AKP'nin temelleri, 28 Şubat süreci sonrası eski gömleği çıkararak yeniden örgütlenen kadroların, "sivilleşme" vaadiyle attığı adımlarla atıldı. Bu süreçte parti, liberallerin desteğini alarak kitle-cephe örgütü görüntüsü vermeye çalıştı. Özellikle 2000'li yılların başlarında, AKP'nin ABD ve Avrupa Birliği (AB) ile sıcak ilişkiler kurduğu, reformist bir çizgide ilerlediği dönemler, partinin yükselişini hızlandırdı. Ancak bu dönem aynı zamanda, partinin içindeki güç dengelerinin de yeniden şekillendiği bir dönem oldu.
AKP'nin ilk yıllarında, özellikle ABD ile kurulan güçlü ilişkiler dikkat çekiyordu. Yalçın Akdoğan gibi isimler, AKP'nin muhafazakâr demokrasi anlayışını savunurken, parti laiklik konusunda teminat veriyor, İslam ile ilişkisini esnek bir çizgide tutuyordu.

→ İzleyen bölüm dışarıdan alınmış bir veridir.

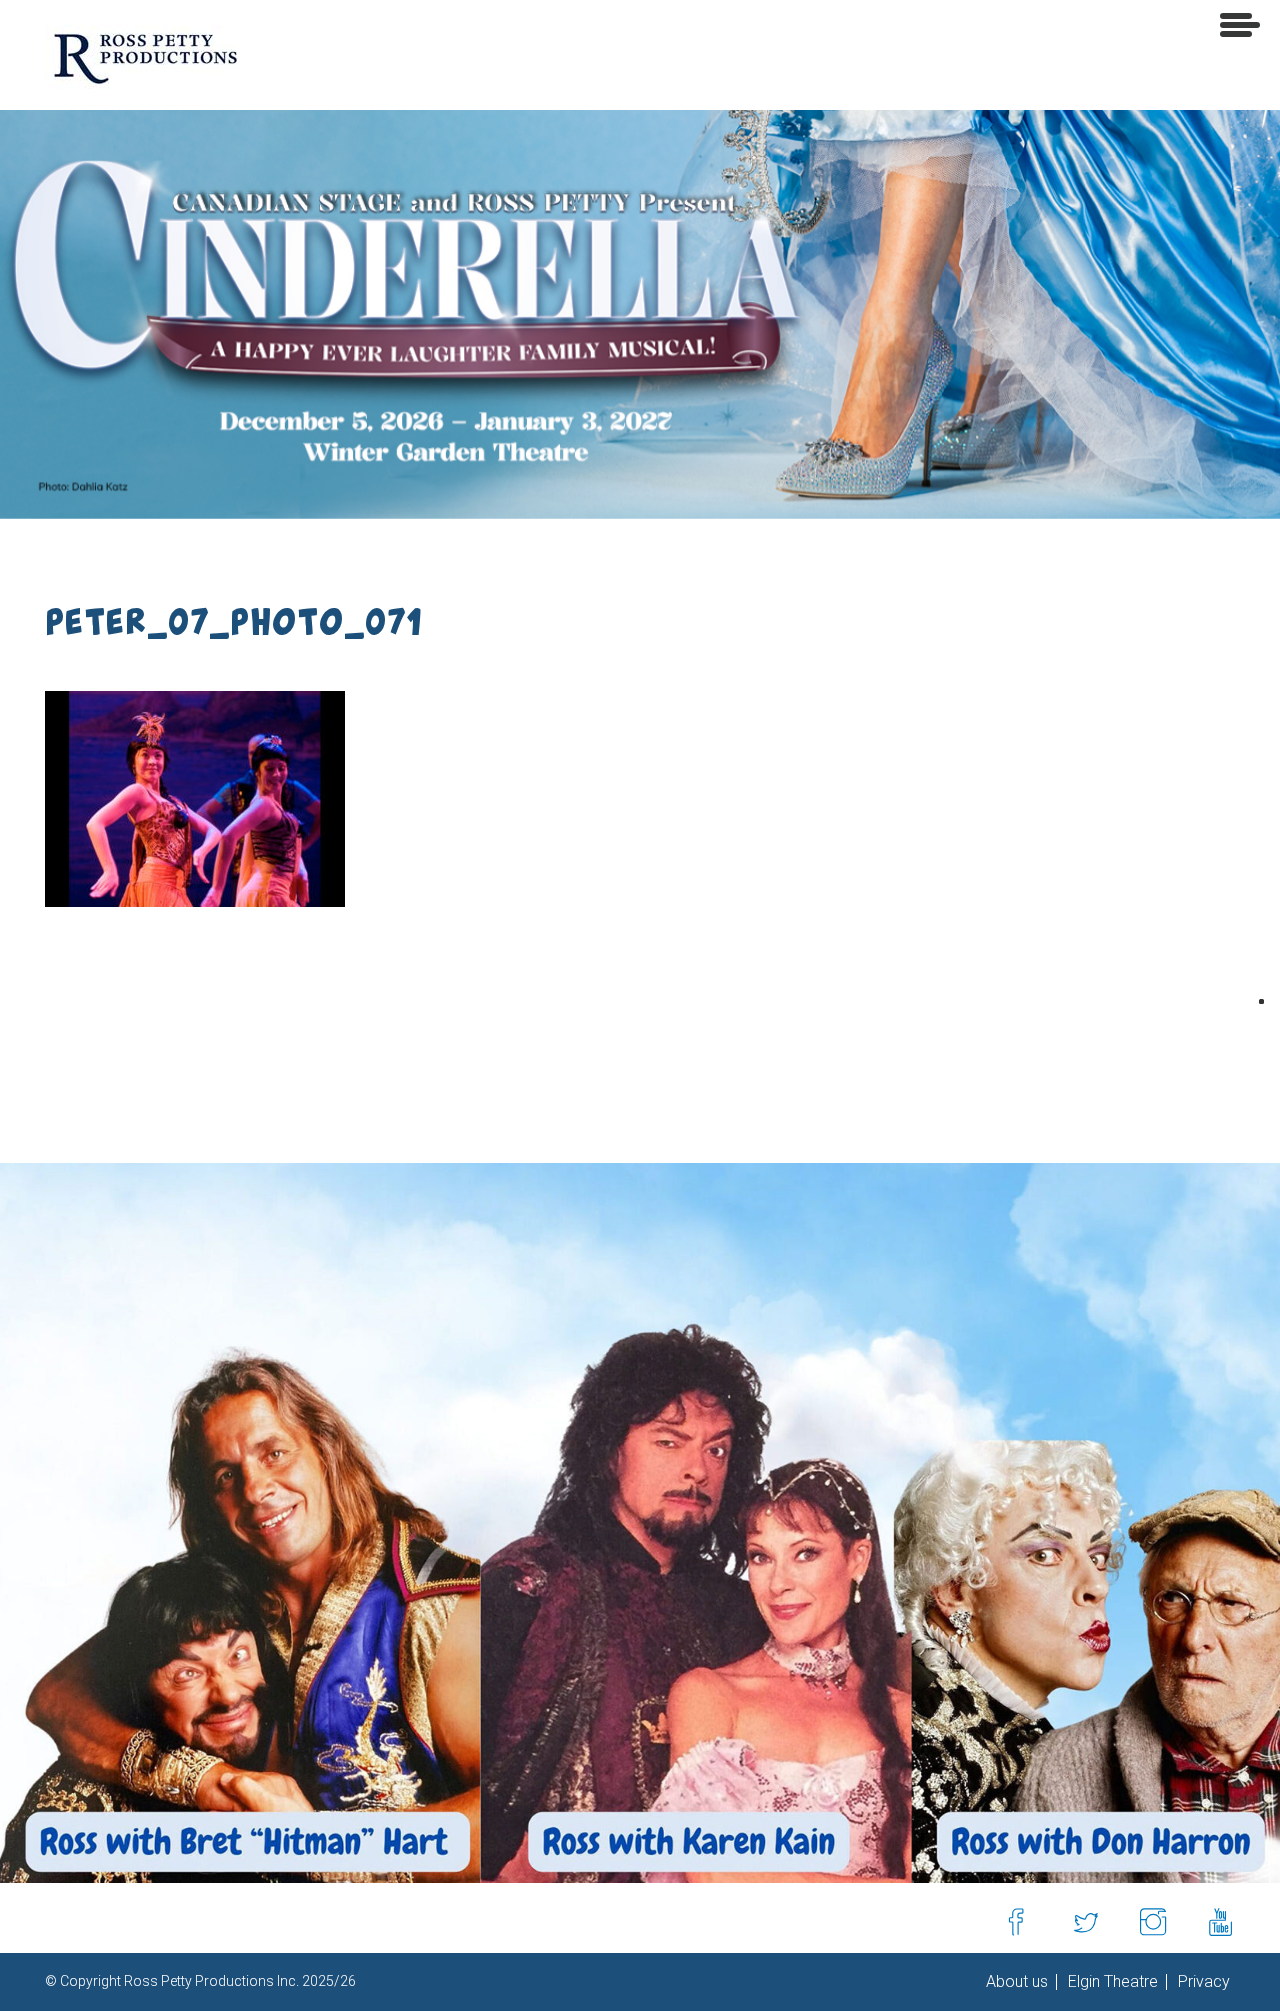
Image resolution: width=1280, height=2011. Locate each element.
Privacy (1202, 1982)
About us (1017, 1982)
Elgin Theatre (1111, 1982)
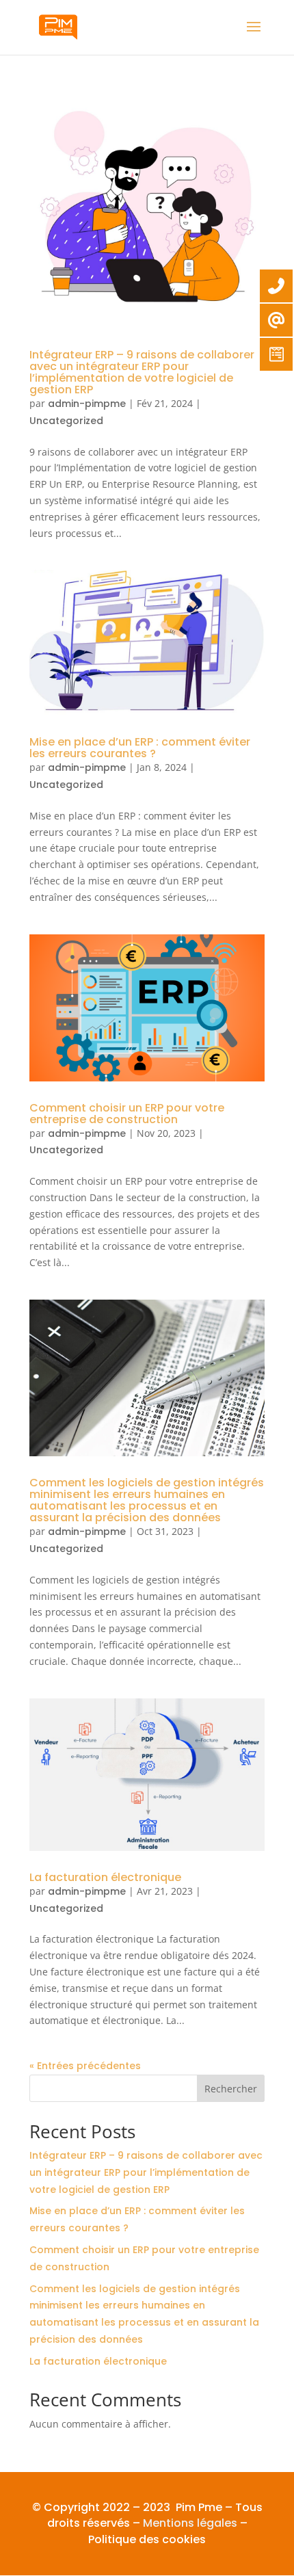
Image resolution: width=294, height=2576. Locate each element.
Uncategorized (66, 421)
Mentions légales (190, 2523)
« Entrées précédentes (85, 2066)
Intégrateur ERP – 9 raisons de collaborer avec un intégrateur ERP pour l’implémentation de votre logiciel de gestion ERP (141, 372)
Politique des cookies (147, 2539)
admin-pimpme (87, 403)
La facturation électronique (105, 1877)
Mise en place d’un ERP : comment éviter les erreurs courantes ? (139, 747)
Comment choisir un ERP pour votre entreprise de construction (126, 1113)
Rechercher (230, 2088)
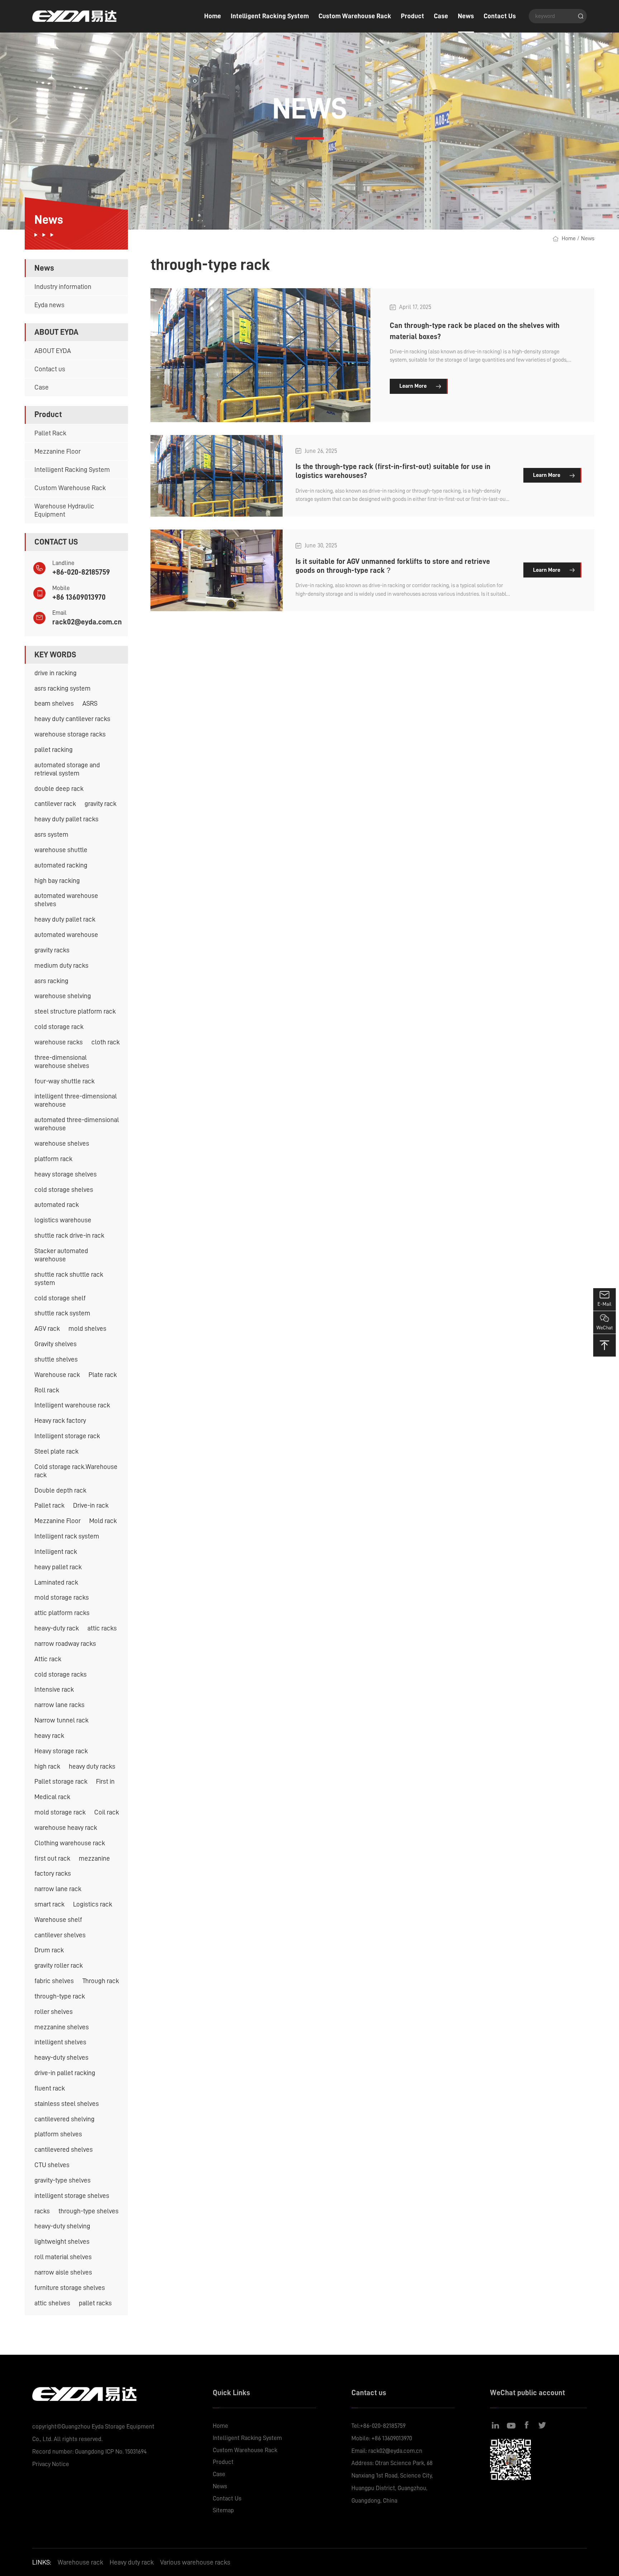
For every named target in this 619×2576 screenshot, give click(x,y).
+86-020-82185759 (81, 572)
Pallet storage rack (60, 1781)
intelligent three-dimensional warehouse (75, 1100)
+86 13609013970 (79, 597)
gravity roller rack (58, 1965)
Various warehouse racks (195, 2562)
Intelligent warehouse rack (72, 1405)
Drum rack (49, 1950)
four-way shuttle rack (64, 1081)
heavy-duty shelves (61, 2057)
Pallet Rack (50, 433)
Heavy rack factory (60, 1420)
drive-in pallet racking (64, 2072)
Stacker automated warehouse (61, 1254)
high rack (47, 1766)
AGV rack (47, 1328)
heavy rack (49, 1735)
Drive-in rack (91, 1505)
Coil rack (106, 1812)
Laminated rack (56, 1582)
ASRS (89, 703)
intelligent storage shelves (71, 2195)
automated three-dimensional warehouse (76, 1123)
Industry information (62, 286)
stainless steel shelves (66, 2103)
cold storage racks (60, 1674)
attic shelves (52, 2303)
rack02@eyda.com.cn (87, 622)
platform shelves (58, 2134)
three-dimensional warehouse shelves (61, 1061)
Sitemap (223, 2510)
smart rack (49, 1904)
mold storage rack (60, 1812)
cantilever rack (55, 803)
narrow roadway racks (65, 1643)
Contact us (49, 369)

Bu süreçte ABD'nin, AKP'yi bölgede bir denge unsuru olarak gördüğü, Türkiye'nin stratejik konumundan yararlanmak istediği de açıktı.
Ancak zamanla, parti içindeki güç mücadeleleri ve uluslararası konjonktürdeki değişiklikler, AKP'nin yönünü de değiştirdi. 2013-2014 yıllarında, bir dönem partinin en önemli müttefiki olan Gülen Cemaati ile yollar ayrıldı. Bu süreçte, yolsuzluk ve özel hayat tapelerinin ortaya çıkması, parti içindeki dengeleri alt üst etti. Gülen Cemaati, önce AKP'nin baş düşmanı ilan edildi, ardından 2016'daki darbe girişimi sonrası geniş çaplı operasyonlarla etkisiz hale getirilmeye çalışıldı.
Bu süreçte AKP, seçmen tabanını konsolide etmek için iç düşman yaratma stratejisini benimsedi. Gülen Cemaati'ne karşı yürütülen kampanya, partinin tabanındaki sadakati artırırken, aynı zamanda Erdoğan'a olan bağlılığı pekiştirdi. Bu dönemde gerçekleştirilen referandumla birlikte, Türkiye'de tek adam rejimine geçildi.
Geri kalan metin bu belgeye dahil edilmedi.